As we become a more technologically evolved society, our reliance on data increases. E-Mail, web access, electronic documents, bank accounts, you name it. The loss of any one of these can have devastating consequences, from loss of productivity, to loss of home, health, or even, in extreme cases, life.
Unfortunately, I get to experience this first hand. At the beginning of the week, there was a failure on the shared system I access at work. Initially it seemed this was merely a permissions issue, we had just lost access to the files for a short time. However, as time passed, we learned that the reality of the situation was much worse.

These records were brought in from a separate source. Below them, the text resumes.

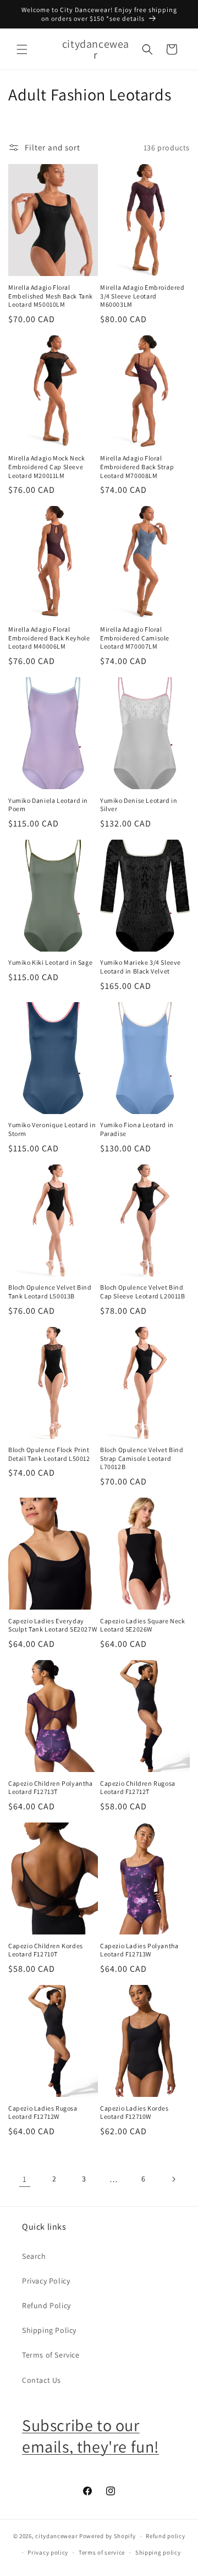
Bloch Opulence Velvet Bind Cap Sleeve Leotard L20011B (142, 1291)
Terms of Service (51, 2355)
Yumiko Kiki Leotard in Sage (50, 962)
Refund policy (165, 2536)
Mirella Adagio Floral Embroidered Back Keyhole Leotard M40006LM (49, 637)
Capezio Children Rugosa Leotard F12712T (137, 1787)
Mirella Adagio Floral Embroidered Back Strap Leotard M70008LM (137, 466)
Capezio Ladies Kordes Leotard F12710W (134, 2112)
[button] (22, 49)
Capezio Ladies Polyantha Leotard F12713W (139, 1950)
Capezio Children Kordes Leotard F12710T (45, 1950)
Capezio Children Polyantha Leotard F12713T (50, 1787)
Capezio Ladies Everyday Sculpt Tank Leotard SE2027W (52, 1625)
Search (34, 2256)
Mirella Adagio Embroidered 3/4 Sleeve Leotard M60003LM (142, 295)
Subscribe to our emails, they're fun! (90, 2435)
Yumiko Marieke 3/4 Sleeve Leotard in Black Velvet (140, 966)
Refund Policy (46, 2305)
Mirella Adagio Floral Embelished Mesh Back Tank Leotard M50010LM (50, 295)
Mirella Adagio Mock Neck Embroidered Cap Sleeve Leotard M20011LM (46, 466)
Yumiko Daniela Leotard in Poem (48, 804)
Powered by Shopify (107, 2536)
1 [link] (25, 2179)
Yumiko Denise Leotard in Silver (138, 804)
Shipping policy (158, 2552)
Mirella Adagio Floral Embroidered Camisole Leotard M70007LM (134, 637)
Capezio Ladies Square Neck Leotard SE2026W (142, 1625)
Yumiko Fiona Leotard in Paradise (137, 1129)
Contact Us (41, 2380)
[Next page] (173, 2179)
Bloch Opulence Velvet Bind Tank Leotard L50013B (50, 1291)
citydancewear (56, 2536)
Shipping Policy (49, 2330)
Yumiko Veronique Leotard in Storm (52, 1129)
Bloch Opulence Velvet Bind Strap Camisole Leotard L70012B (142, 1458)
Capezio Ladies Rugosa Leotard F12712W (43, 2112)
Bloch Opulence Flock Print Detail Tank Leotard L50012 (49, 1454)
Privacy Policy (46, 2281)
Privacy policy (48, 2552)
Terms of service (102, 2552)
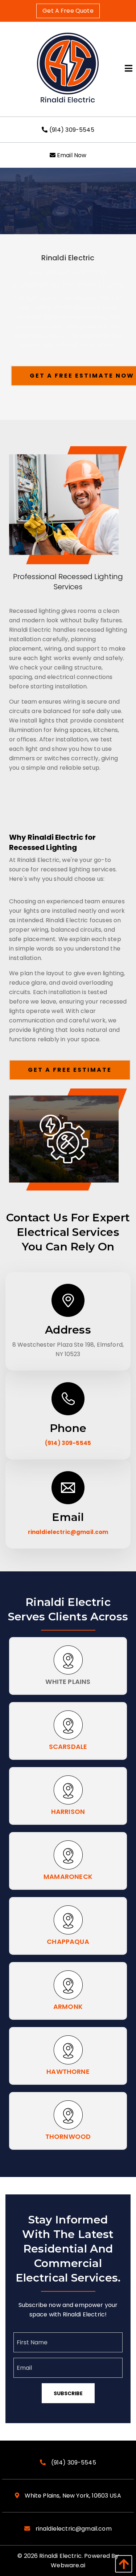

Like most companies, we rely heavily on shared drive access for collaboration and storage. Of course, this means that the majority of our daily work exists on those shared drives, making them pretty important. Someone noticed this at some point and decided that it was a really good idea to back them up on a regular basis. Awesome, so we’re covered, right? Well, yeah.. sort of, but not really.
Backups are a wonderful invention. They ensure that you don’t lose any data in the event of a critical failure. Or, at the very least, they minimize the amount of data you lose.. Backups don’t run on a constant basis, so there’s always some lag time in there… But, regardless, they do keep fairly up-to-date records of what was on the drive.
To make matters even better, we have a procedure for backups which includes keeping them off-site. Off-site storage ensures that we have backups in the event of something like a fire or a flood. This usually means there’s a bit of time between a failure and a restore because someone has to go get those backups, but that’s ok, it’s all in the name of disaster recovery.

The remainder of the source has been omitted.